By Morgan Brown
We often look past loneliness in our personal inventory of mental health, because of the stigma associated. The idea of something being unlikeable in ourselves is often associated with loneliness and causes shame. One can have lots of friends, an intimate relationship, or meaningful connections, however still present as depressed, anxious, fatigued, or angry. These symptoms are often connected with other mental health conditions and therefore loneliness can be overlooked. However in a world where “perfect, happy” families, relationships, and lives are portrayed on all platforms, it is easy to doubt the relationships we have are as fulfilling as they “should be”. Measuring loneliness is subjective and has to do with how we feel about our connections, not how many connections we actually have. This is different from solitude, which is an experience of being alone that one finds enjoyable, meditative, grounding, or centering.
There are three different types of social connection: intimate, relational and collective. Intimate connection is a loving relationship with a spouse or partner. Relational connection is a circle of friends or coworkers sharing common interests, ideas, activites, or lifestyles. Collective connection is our larger community, made up of strangers and acquaintances with whom we have daily interactions. We can have really strong ties to one or two of these types of social connections, and still feel lonely because a different type of social connection is missing. This causes people to stay silent about their feelings, in fear that one of their caring connections may be hurt by our expressed emotions. This circle of guilt and shame leads to loneliness manifesting in withdrawal, anxiety, and anger. When we truly understand that we are social beings and we need all three types of social connection, it is easier to put down the shame and begin working on what areas of our social life need attention or change.

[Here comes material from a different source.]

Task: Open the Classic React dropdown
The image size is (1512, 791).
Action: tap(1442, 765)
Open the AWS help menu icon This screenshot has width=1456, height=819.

The first step to identifying if loneliness is affecting your mental health is to choose to be vulnerable with yourself. Take an honest look at which social connections are truly serving you and if certain social connections need to be improved. Investigate if you have quality intimate, relational and collective connections. Commit to putting down self judgements or fears of disappointing others and work on building in time for all three of these types of connections. Create a well balanced plate of relationships. What does this look like in a time of social distancing? Be present with your loved ones, on Facetime or in person, by taking away distractions that pull you away from truly listening and sharing. Tap into your creativity by sending a homemade card to a friend. Enjoy a socially distant hike or picnic with a friend. Invite a friend to do an O2 Instagram yoga or pilates class and then chat about how you feel afterwards. Before going out in public, commit to connecting with strangers, at the grocery store, in traffic, or at the post office. We can easily smile with our eyes when our faces are covered by masks. We are responsible for our feelings and our subjective evaluation of our loneliness. When you set mindful intentions to connect with others, you will soon find the trajectory of your happiness and mental health move in a positive direction.